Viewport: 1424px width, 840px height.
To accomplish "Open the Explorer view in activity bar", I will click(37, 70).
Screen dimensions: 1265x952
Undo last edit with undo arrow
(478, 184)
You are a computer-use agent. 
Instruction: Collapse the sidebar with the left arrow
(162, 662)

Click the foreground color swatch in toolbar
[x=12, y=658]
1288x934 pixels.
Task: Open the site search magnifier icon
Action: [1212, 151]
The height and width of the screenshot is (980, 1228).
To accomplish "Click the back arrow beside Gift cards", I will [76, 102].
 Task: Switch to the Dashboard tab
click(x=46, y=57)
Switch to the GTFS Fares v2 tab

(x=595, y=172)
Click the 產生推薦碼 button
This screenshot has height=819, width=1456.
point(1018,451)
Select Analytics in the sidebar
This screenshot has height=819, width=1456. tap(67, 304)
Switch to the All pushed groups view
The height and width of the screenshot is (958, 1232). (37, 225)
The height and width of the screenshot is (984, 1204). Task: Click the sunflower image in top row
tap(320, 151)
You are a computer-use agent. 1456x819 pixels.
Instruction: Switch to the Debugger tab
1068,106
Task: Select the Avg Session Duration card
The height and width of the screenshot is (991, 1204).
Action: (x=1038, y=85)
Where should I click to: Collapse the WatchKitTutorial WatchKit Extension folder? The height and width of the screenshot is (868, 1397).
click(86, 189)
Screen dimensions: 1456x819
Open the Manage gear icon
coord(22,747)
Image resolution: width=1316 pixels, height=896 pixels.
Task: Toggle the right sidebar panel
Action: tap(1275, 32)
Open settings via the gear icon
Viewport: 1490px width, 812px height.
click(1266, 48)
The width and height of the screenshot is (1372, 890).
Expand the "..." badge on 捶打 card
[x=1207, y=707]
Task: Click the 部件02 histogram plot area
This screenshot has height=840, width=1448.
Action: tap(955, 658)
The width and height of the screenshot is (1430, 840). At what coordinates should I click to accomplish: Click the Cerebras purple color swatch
---
__EXERCISE OBJECTIVE__. Copy exactly the line that contains "Click the 產生推薦碼 button" and every line after it, up to and including the last line of the records.

__RESPONSE BOX__.
Click the 產生推薦碼 button
This screenshot has height=819, width=1456.
point(1018,451)
Select Analytics in the sidebar
This screenshot has height=819, width=1456. tap(67, 304)
Switch to the All pushed groups view
The height and width of the screenshot is (958, 1232). (37, 225)
The height and width of the screenshot is (984, 1204). Task: Click the sunflower image in top row
tap(320, 151)
You are a computer-use agent. 1456x819 pixels.
Instruction: Switch to the Debugger tab
1068,106
Task: Select the Avg Session Duration card
The height and width of the screenshot is (991, 1204).
Action: (x=1038, y=85)
Where should I click to: Collapse the WatchKitTutorial WatchKit Extension folder? The height and width of the screenshot is (868, 1397).
click(86, 189)
Screen dimensions: 1456x819
Open the Manage gear icon
coord(22,747)
Image resolution: width=1316 pixels, height=896 pixels.
Task: Toggle the right sidebar panel
Action: tap(1275, 32)
Open settings via the gear icon
Viewport: 1490px width, 812px height.
click(1266, 48)
The width and height of the screenshot is (1372, 890).
Expand the "..." badge on 捶打 card
[x=1207, y=707]
Task: Click the 部件02 histogram plot area
This screenshot has height=840, width=1448.
Action: tap(955, 658)
The width and height of the screenshot is (1430, 840). At what coordinates should I click to accomplish: Click the Cerebras purple color swatch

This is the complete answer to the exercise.